Burocrazia, fisco e incertezza politica

Tra i fattori di debolezza, gli investitori esteri segnalano la stabilità politica e specialmente in relazione alle imminenti elezioni europee. Seguono la burocrazia, il carico fiscale e i tempi della giustizia civile. Tra quelli di forza, invece, si segnalano la qualità delle risorse umane e la solidità del sistema bancario.

Gli elementi positivi non compensano tuttavia quelli negativi. E così l’Aibe-index, l’indicatore sintetico che misura la nostra attrattività, attualmente si colloca (in una scala che va da 0 a 100) a livello 42,9, in arretramento rispetto al 43,3 del 2018.

“La rilevazione del 2018, realizzata nei mesi della campagna elettorale, registrava una sorta di disponibilità a scommettere sulla continuità del percorso di riforme”, spiega Guido Rosa, presidente dell’Aibe. Una scommessa che, aggiunge, oggi “sembra persa”.

Quando l’investimento è debito

Se la capacità di attrarre investitori esteri misura la vitalità di un sistema economico, non per questo non nasconde alcune insidie. Da un lato sì, rappresenta la capacità di fare sistema. Dall’altro, però, misura anche una sorta di “dipendenza”.

Perché è vero, il capitale estero rappresenta una risorsa fresca, ricchezza di immediato utilizzo. L’investitore – sia esso nazionale o forestiero – non è però per definizione un cavaliere bianco che interviene gratis et amore dei, ma un operatore economico alla ricerca di un ritorno. Siamo nella più elementare logica della partita doppia: laddove esiste un attivo (l’investimento), di converso esiste anche un passivo (il debito nei confronti dell’investitore). E in questo caso, ammesso che sia possibile fare qualche sorta di “classifica”, parliamo di debito della peggior specie: il debito nei confronti dell’estero, per il cui servizio quote di ricchezza prodotte in Italia ogni anno varcano il confine.

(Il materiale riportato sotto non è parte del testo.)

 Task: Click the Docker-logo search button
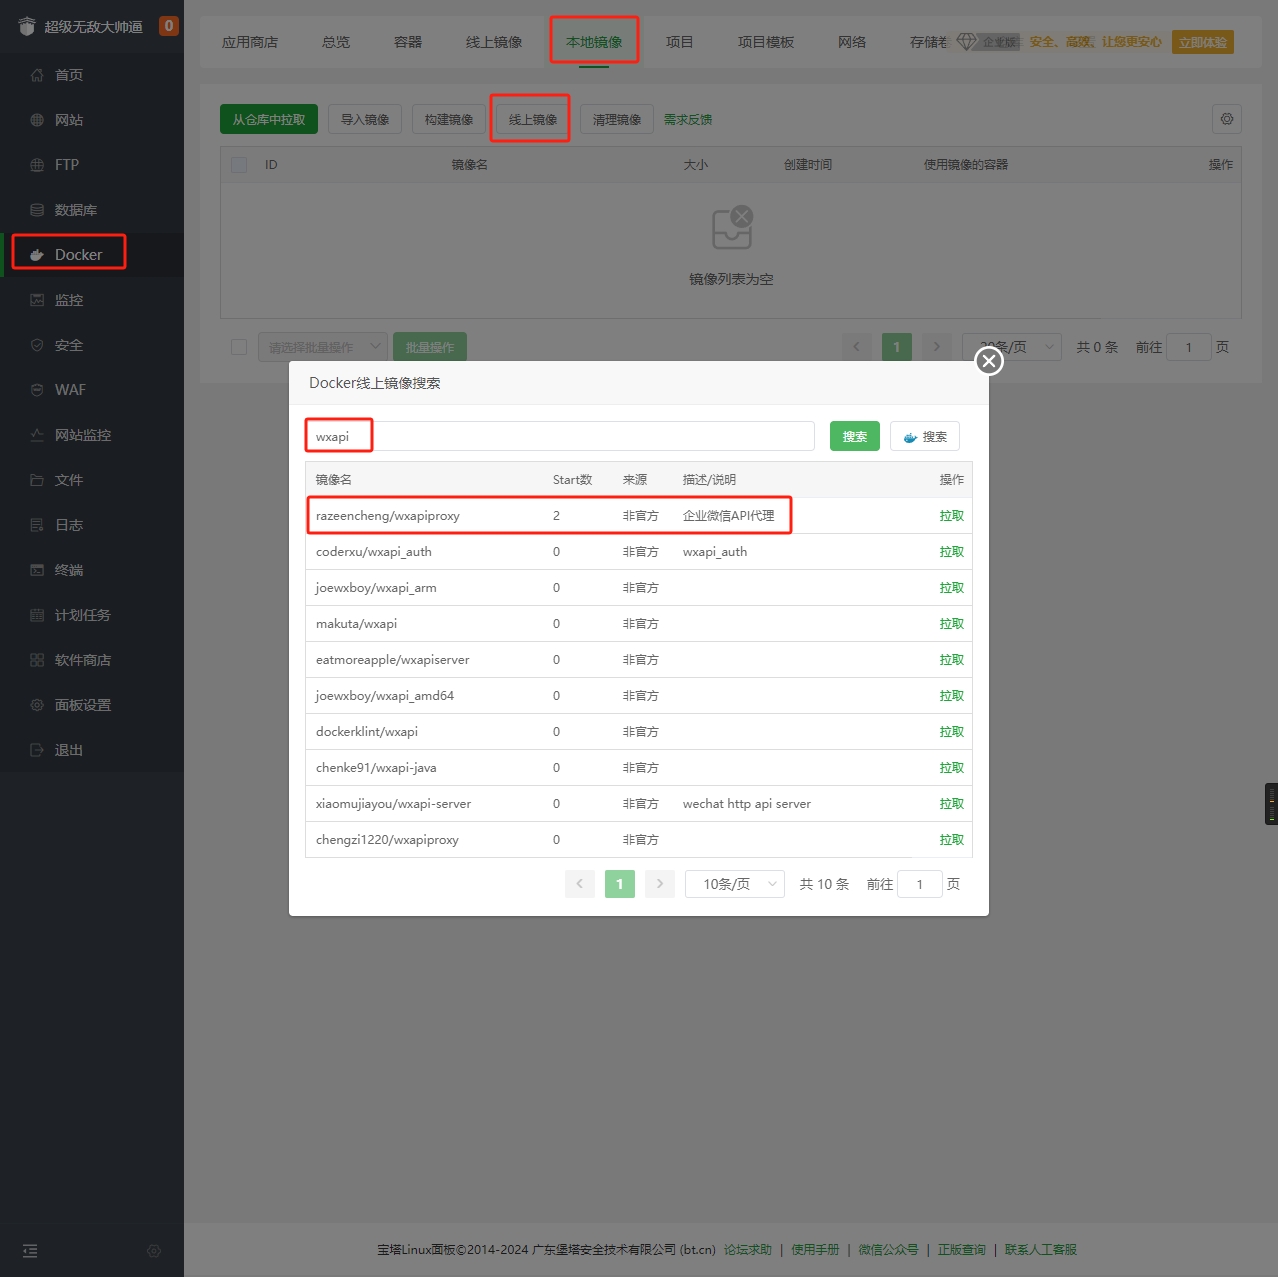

Ciò non significa dover chiudere le frontiere agli investitori esteri, beninteso. Occorre tuttavia comprendere di che tipo di investimenti si sta parlando, tanto più se le condizioni alle quali vengono effettuati ci vedono spesso e volentieri soccombere. Un esempio si tutti il caso Parmalat, con i nuovi proprietari francesi di Lactalis che prima hanno messo le mani sulla cassa (trasferendo oltralpe il “tesoretto” da 770 milioni accumulato negli anni successivi al crac), annunciando poi di voler smembrare il gruppo spostandone anche la gestione operativa.